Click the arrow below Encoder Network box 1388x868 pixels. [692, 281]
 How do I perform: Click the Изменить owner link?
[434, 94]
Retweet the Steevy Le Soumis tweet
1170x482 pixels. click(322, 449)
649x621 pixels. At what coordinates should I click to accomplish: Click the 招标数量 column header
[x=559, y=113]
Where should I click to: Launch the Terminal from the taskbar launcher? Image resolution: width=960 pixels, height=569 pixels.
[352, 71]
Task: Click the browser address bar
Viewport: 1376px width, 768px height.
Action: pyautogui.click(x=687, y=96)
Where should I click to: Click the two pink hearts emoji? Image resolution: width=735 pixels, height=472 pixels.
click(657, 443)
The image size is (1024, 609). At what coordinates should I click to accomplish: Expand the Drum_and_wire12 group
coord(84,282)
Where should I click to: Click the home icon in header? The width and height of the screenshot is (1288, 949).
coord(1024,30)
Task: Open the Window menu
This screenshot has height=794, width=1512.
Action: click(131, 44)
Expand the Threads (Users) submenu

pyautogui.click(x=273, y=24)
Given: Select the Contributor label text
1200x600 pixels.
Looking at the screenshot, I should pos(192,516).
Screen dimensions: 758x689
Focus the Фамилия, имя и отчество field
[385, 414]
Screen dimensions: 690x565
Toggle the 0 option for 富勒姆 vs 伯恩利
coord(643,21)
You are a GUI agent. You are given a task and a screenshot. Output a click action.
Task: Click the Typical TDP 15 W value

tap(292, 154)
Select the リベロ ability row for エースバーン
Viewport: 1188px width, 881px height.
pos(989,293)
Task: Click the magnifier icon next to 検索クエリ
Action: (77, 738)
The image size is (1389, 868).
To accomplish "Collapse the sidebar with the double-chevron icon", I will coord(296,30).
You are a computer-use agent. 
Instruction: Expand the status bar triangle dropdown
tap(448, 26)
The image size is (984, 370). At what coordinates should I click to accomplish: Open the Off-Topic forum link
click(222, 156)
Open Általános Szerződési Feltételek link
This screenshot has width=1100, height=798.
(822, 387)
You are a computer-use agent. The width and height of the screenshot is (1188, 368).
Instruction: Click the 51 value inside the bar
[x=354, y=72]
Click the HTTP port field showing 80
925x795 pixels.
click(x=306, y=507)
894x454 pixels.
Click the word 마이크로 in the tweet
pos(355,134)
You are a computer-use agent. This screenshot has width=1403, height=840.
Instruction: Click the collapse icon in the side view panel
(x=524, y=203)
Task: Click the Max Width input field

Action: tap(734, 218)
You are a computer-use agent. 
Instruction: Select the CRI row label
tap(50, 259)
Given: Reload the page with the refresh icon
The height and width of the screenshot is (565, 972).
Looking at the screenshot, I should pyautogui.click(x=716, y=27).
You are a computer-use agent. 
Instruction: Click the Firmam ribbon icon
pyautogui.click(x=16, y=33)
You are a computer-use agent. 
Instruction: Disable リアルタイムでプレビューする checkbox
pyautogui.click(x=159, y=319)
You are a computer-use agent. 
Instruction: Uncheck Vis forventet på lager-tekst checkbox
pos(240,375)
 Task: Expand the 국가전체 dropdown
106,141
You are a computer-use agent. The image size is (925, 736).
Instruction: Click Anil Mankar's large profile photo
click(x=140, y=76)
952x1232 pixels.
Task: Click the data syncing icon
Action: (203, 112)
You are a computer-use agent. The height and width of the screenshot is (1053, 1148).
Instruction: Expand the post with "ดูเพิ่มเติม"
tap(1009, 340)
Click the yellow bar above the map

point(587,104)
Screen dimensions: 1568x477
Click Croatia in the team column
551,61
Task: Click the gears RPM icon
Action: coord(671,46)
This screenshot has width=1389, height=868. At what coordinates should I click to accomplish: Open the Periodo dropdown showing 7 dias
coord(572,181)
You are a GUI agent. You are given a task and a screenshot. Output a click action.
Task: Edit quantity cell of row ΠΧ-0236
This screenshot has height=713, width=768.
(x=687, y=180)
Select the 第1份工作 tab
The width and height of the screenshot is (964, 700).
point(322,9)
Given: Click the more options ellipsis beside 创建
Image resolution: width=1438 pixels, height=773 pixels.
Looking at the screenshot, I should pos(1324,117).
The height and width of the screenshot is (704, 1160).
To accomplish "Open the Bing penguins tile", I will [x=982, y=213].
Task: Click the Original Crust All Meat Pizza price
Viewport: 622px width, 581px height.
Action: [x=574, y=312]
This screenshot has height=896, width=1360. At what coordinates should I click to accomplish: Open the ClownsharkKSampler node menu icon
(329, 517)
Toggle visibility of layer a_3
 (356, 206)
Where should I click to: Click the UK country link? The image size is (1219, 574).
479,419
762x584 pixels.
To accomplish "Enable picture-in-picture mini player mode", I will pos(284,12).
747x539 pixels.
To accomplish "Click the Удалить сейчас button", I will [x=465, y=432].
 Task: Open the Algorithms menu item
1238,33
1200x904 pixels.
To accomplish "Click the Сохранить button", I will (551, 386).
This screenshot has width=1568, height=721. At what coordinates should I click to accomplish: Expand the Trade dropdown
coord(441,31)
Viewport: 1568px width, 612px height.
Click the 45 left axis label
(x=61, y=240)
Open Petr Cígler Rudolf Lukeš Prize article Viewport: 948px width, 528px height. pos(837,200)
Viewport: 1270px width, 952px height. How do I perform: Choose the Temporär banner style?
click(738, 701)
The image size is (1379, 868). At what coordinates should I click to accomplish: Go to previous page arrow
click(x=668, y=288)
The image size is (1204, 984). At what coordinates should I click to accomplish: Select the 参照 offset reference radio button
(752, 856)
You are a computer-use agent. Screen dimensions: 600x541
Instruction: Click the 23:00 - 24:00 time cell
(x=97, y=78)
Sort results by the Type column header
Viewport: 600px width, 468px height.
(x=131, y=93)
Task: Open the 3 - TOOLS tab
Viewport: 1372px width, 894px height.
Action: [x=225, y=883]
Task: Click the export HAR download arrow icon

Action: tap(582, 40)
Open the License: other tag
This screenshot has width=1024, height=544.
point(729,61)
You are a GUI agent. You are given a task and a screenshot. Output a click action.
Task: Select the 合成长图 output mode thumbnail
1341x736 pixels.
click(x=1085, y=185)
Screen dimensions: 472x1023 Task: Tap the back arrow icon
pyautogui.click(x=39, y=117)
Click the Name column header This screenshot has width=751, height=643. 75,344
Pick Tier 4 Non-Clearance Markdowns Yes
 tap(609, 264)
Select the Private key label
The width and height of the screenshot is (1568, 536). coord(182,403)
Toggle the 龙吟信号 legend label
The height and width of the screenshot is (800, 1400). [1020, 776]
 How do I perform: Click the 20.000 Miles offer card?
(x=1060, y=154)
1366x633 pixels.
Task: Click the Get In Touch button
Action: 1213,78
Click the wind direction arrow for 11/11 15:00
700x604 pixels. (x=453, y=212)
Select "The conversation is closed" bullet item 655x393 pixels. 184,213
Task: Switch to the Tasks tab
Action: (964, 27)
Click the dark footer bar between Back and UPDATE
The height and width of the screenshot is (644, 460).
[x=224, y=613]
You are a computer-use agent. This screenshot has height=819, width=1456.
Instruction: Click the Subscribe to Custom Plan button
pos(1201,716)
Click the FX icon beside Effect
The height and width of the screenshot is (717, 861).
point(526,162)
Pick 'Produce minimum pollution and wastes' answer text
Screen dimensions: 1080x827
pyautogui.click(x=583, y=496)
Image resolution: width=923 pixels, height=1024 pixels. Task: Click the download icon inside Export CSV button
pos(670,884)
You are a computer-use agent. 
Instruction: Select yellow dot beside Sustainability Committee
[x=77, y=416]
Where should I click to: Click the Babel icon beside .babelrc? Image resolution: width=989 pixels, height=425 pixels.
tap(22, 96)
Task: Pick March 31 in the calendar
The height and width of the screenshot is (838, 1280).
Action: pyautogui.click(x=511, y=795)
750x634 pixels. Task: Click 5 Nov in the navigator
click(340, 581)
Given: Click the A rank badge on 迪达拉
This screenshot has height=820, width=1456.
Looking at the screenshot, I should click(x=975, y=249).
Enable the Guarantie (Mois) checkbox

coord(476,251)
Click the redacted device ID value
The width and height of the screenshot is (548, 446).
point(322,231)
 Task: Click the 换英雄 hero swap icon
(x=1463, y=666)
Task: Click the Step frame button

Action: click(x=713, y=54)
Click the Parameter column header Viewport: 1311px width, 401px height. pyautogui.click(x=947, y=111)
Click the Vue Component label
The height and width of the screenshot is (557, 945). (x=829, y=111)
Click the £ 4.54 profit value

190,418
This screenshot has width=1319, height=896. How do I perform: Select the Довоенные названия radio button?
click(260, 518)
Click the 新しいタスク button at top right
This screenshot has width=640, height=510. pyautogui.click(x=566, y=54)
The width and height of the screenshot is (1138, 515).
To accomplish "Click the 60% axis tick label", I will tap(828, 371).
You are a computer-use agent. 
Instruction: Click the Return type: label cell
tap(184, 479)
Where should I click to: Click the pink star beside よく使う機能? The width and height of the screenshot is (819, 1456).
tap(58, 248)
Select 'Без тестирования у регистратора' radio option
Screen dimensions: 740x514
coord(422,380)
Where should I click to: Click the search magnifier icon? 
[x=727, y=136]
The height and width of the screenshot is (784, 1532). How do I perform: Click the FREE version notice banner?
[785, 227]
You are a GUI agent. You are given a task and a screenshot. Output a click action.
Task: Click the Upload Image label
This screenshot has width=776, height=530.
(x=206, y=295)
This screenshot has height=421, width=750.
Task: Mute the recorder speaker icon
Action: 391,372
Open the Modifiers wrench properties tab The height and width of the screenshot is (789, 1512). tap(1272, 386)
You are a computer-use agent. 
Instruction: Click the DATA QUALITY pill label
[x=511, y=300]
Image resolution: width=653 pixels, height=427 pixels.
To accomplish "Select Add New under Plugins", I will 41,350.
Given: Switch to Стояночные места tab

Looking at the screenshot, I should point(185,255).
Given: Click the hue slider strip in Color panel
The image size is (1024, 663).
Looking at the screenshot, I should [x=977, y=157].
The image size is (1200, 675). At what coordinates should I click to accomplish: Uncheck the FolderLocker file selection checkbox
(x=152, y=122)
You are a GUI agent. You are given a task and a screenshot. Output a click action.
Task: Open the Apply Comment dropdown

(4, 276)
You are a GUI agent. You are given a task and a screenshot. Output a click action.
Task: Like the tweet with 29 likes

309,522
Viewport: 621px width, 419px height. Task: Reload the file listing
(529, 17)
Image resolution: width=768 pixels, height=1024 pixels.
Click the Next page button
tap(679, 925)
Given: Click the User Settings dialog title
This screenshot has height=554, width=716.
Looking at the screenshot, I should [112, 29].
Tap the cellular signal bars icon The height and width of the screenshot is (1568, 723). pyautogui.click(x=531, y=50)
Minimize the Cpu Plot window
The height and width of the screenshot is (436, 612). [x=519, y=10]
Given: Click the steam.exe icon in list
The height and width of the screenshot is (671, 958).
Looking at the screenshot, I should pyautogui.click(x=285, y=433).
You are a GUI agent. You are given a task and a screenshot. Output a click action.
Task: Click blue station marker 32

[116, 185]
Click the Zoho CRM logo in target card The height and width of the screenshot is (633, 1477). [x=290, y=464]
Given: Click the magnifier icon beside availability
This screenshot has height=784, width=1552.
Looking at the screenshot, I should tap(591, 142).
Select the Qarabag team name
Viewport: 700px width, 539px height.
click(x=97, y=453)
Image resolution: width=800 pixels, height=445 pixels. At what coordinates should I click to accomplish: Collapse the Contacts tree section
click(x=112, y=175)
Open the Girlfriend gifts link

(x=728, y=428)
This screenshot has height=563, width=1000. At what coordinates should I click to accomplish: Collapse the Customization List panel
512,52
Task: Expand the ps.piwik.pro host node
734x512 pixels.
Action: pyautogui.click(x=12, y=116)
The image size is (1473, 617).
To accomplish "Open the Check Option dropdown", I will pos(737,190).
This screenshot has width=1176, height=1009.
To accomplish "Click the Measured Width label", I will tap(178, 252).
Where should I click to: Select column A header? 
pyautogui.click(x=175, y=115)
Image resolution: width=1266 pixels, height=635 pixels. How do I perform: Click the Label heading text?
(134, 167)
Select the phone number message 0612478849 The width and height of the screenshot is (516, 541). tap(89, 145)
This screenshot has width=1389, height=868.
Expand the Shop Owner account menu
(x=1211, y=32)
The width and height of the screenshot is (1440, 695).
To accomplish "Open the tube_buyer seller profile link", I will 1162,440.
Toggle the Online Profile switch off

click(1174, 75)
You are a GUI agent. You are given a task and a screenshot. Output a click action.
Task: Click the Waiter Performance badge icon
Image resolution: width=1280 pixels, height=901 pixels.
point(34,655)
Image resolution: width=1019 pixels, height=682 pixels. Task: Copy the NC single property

=-=-=

EXERCISE
Where a line above holds the string "will", copy that line.

OUTPUT
To accomplish "Collapse the sidebar with the double-chevron icon", I will coord(296,30).
To accomplish "Open the Bing penguins tile", I will [x=982, y=213].
To accomplish "Enable picture-in-picture mini player mode", I will pos(284,12).
To accomplish "Click the Удалить сейчас button", I will [x=465, y=432].
To accomplish "Click the Сохранить button", I will (551, 386).
To accomplish "Click the 60% axis tick label", I will tap(828, 371).
To accomplish "Select Add New under Plugins", I will 41,350.
To accomplish "Open the Check Option dropdown", I will pos(737,190).
To accomplish "Click the Measured Width label", I will tap(178, 252).
To accomplish "Open the tube_buyer seller profile link", I will 1162,440.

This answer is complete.